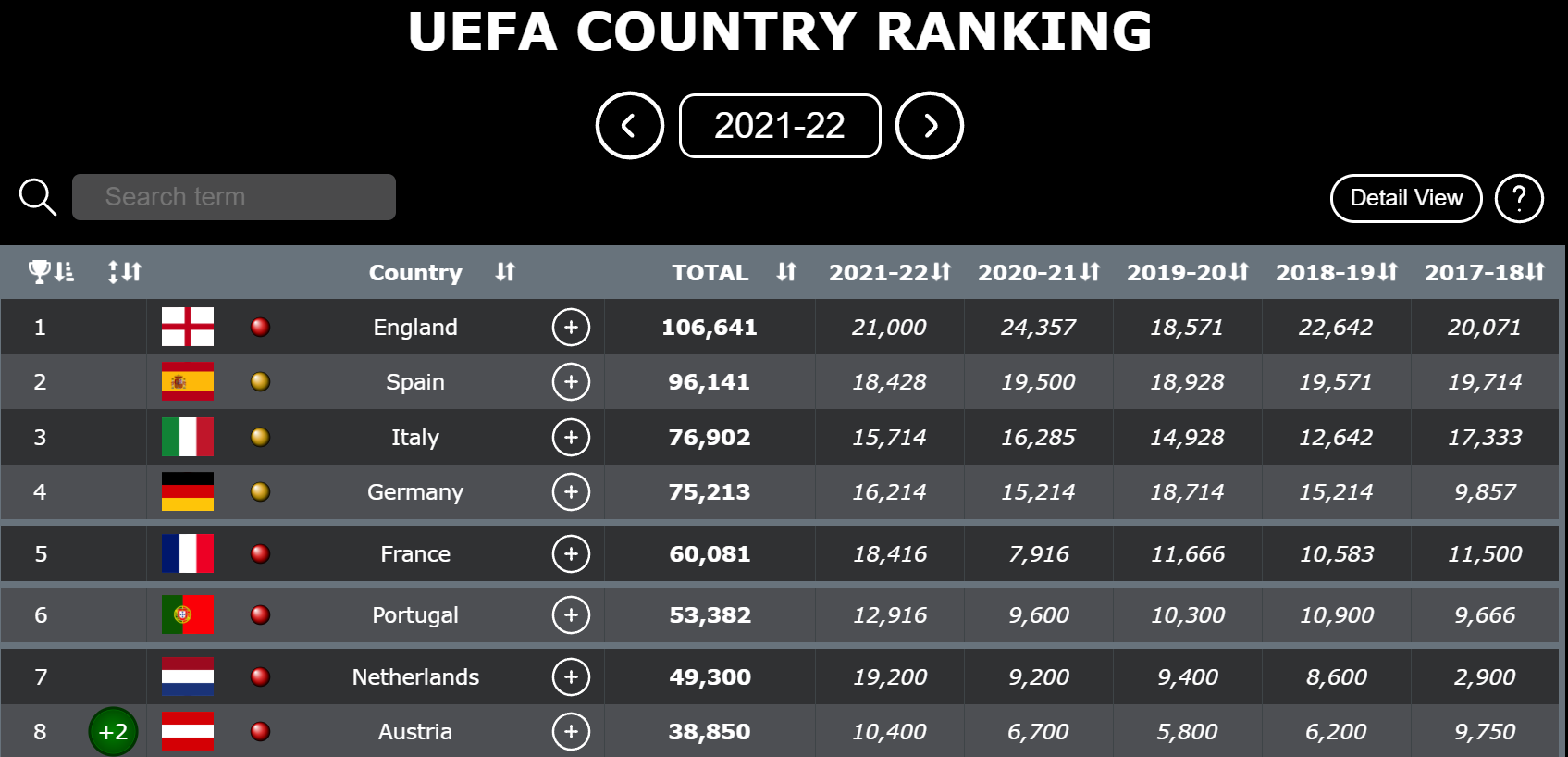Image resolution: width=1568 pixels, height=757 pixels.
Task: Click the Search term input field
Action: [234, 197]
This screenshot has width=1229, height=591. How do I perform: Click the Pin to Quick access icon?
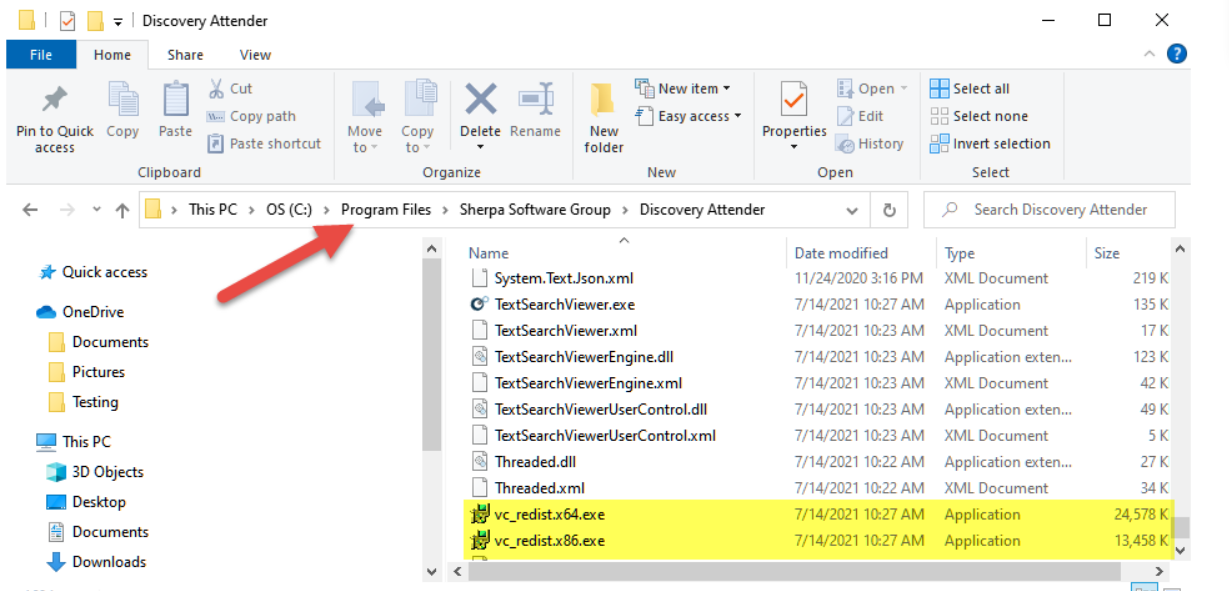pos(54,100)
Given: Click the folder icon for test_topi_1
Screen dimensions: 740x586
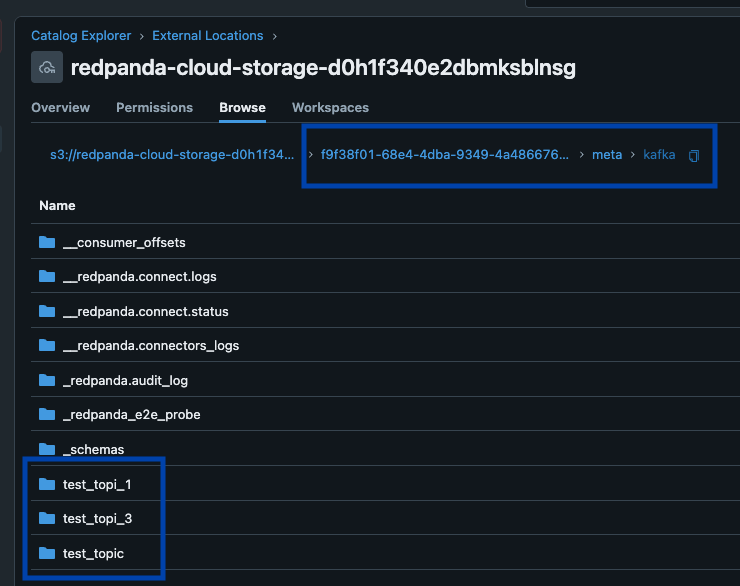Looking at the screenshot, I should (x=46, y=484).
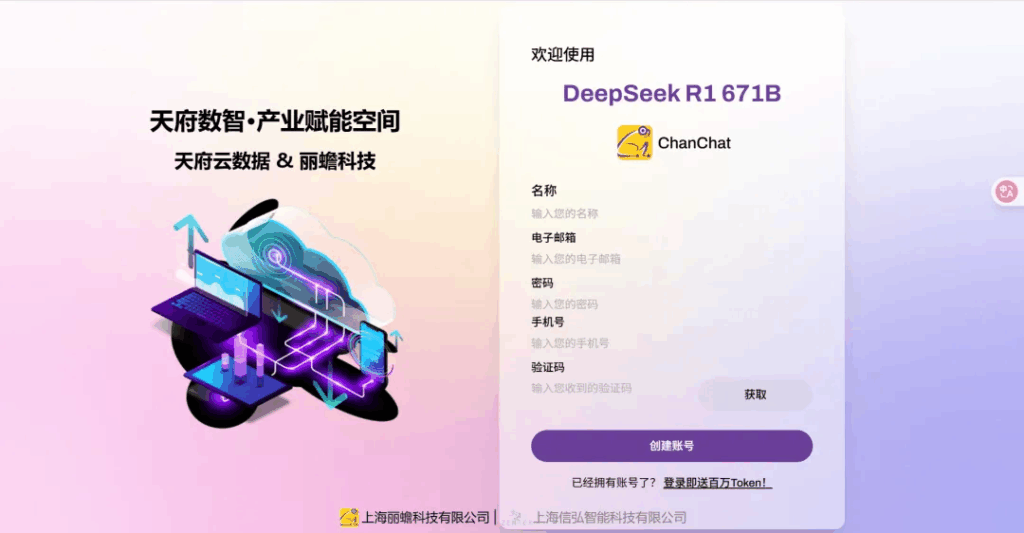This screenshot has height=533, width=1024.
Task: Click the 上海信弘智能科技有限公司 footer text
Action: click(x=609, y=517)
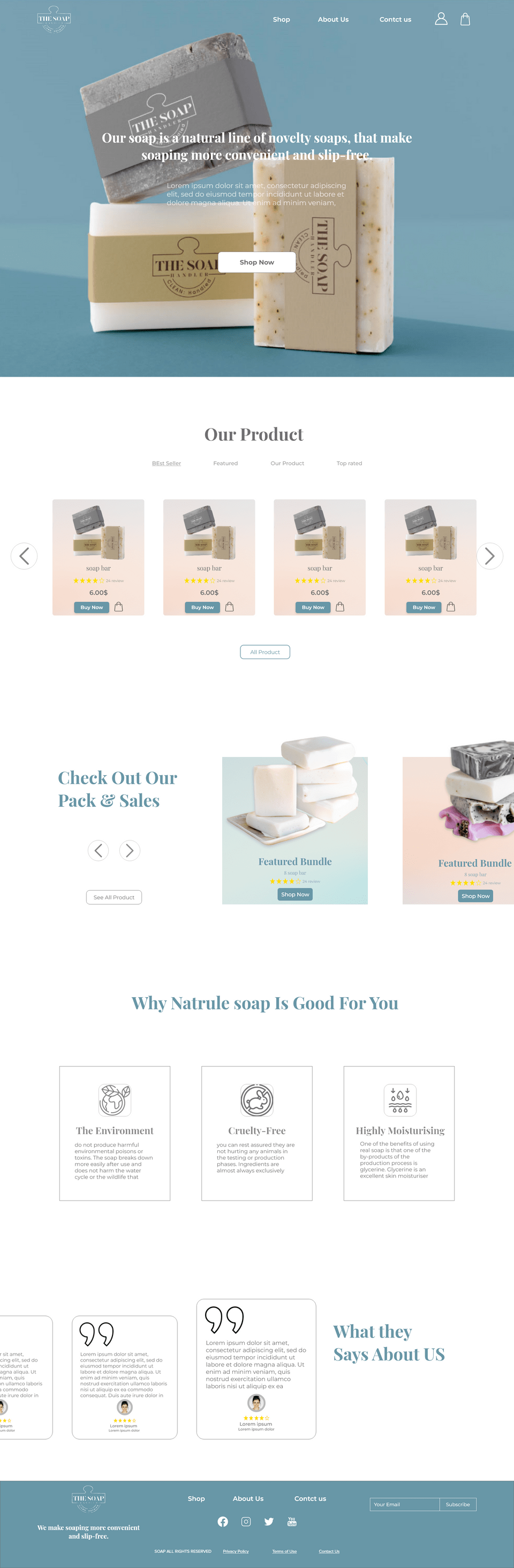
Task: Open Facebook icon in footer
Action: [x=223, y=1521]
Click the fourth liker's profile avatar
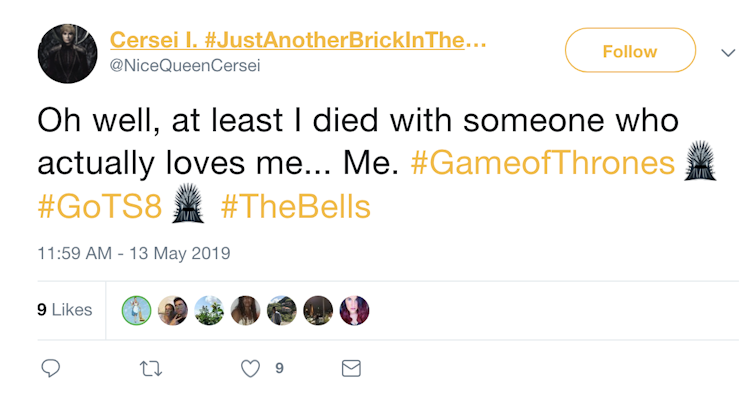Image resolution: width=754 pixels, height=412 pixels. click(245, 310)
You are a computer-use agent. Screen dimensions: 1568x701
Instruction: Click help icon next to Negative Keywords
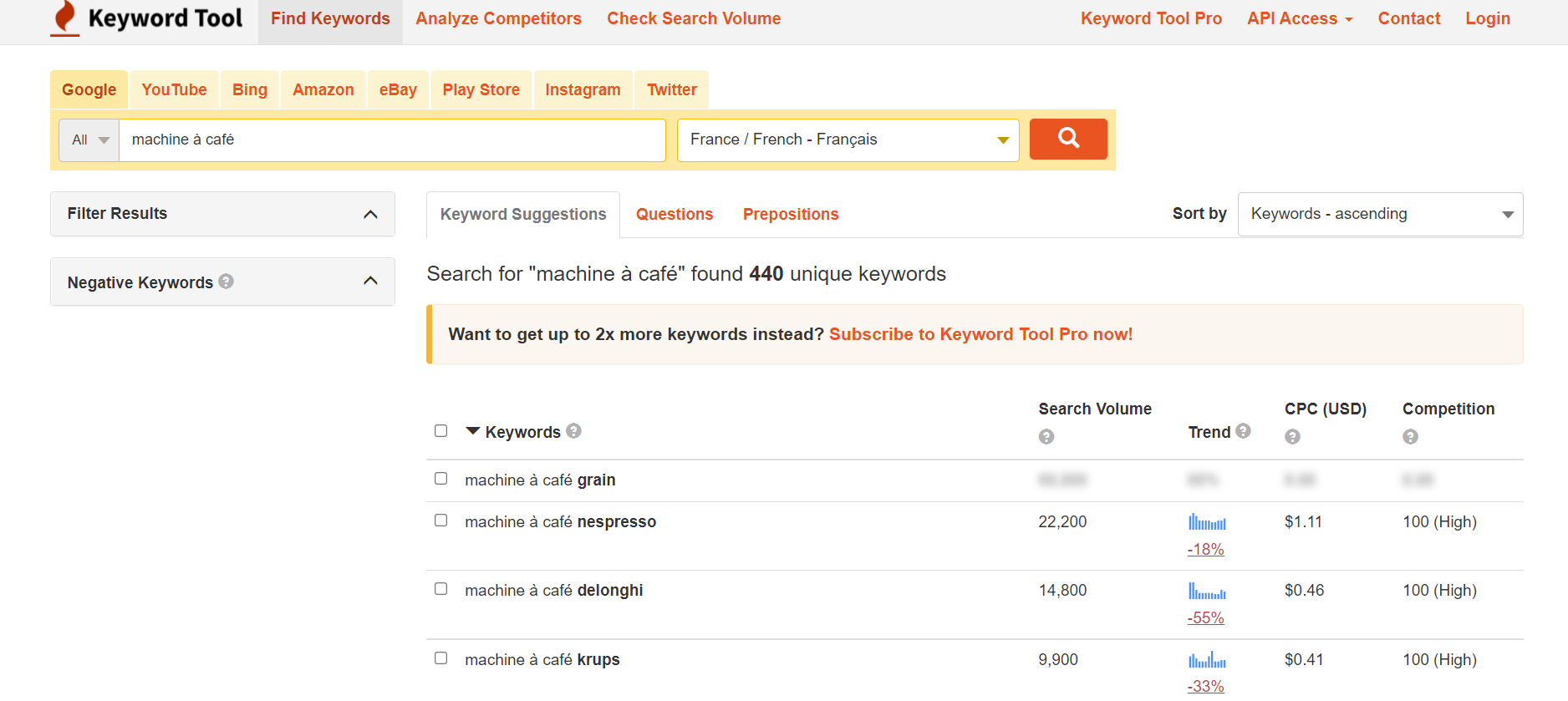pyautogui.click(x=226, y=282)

Task details> Skip all pictures. Copy exactly the lines from the one containing "You are a computer-use" through the end of the records, both ends included.

Output for this exercise>
You are a computer-use agent. Screen dimensions: 1568x701
Instruction: Click help icon next to Negative Keywords
pyautogui.click(x=226, y=282)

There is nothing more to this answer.